Does this image appear illegally obscene?
Virginia Beach police seem to think so, and they've confiscated the promotional posters and cited the manager of the store. The manager could face thousands of dollars in fines AND prison time for the innocuous display.
Police, saying they were responding to citizen complaints, carted away two large promotional photographs from the Abercrombie & Fitch store in Lynnhaven Mall on Saturday and cited the manager on obscenity charges.
Adam Bernstein, a police spokesman, said the seizure and the issuance of the summons came only after store management had not heeded warnings to remove the images.
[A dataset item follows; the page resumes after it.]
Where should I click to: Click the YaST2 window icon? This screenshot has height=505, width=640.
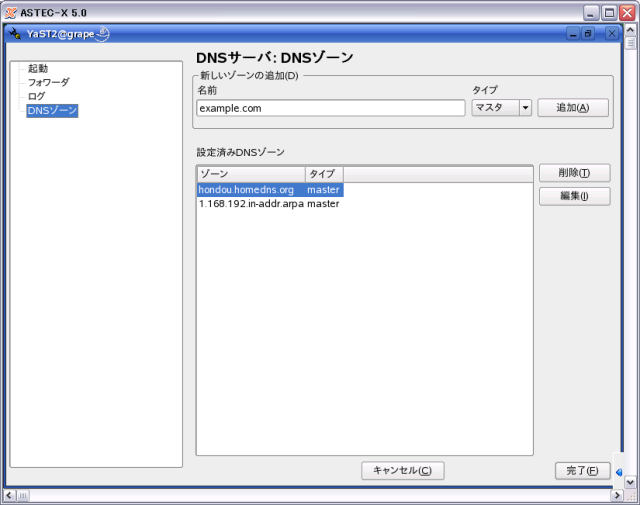14,34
The citation was issued under City Code Section 22.31, Bernstein said, which makes it a crime to display "obscene materials in a business that is open to juveniles." He did not say what was being done with the pictures and when the manager, whose name was not released, is scheduled to appear in court.
PilotOnline.com - Virginia Beach police seize photos from Abercrombie store
According the the Supreme Court ruling in Roth v. United States, the standard for judging obscenity is "whether to the average person, applying contemporary community standards, the dominant theme of the material, taken as a whole, appeals to the prurient interest."
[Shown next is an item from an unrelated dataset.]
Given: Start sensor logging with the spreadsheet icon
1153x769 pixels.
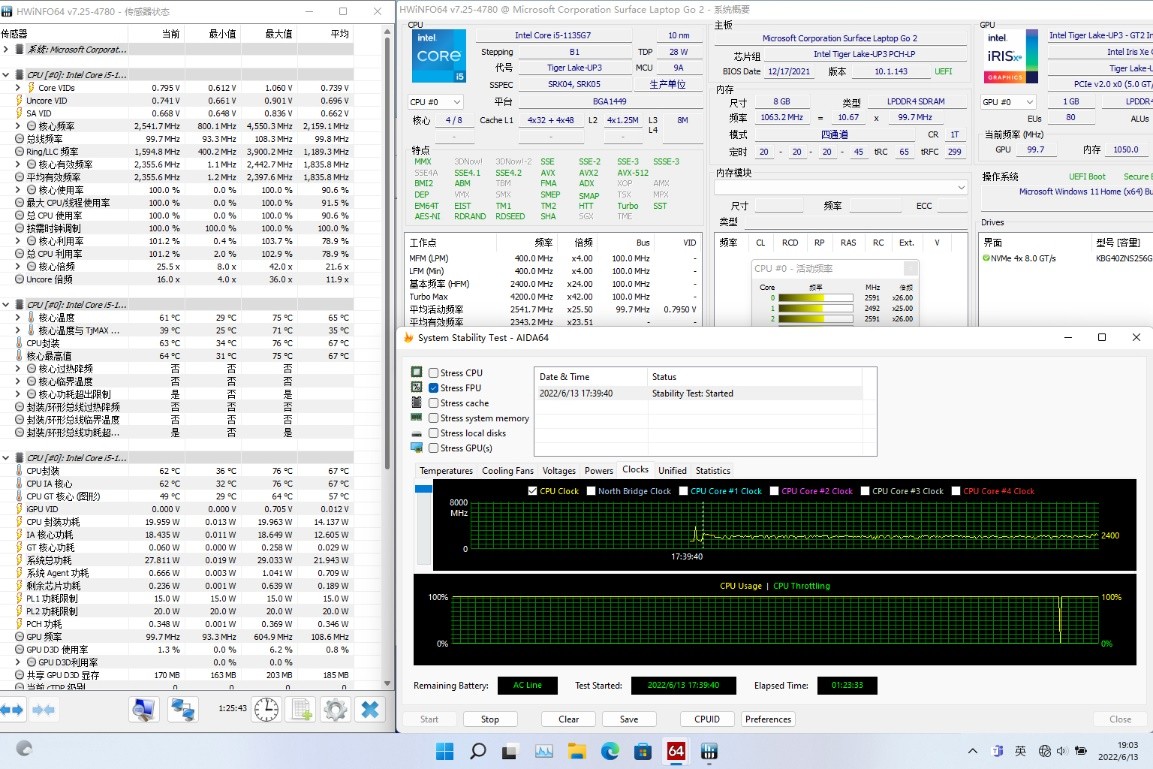Looking at the screenshot, I should point(301,709).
Applying "contemporary community standards" in this day and age, the image above is far from obscene. However, by applying the criterion of an aggressive, non-secular minority subculture, it would be easy to see how the photographs might, whether justly or unjustly, offend.
Me thinks Virginia Beach has fallen under the politically correct standard imposed by self-appointed morality arbitrators. Can anyone say "dhimmitude"?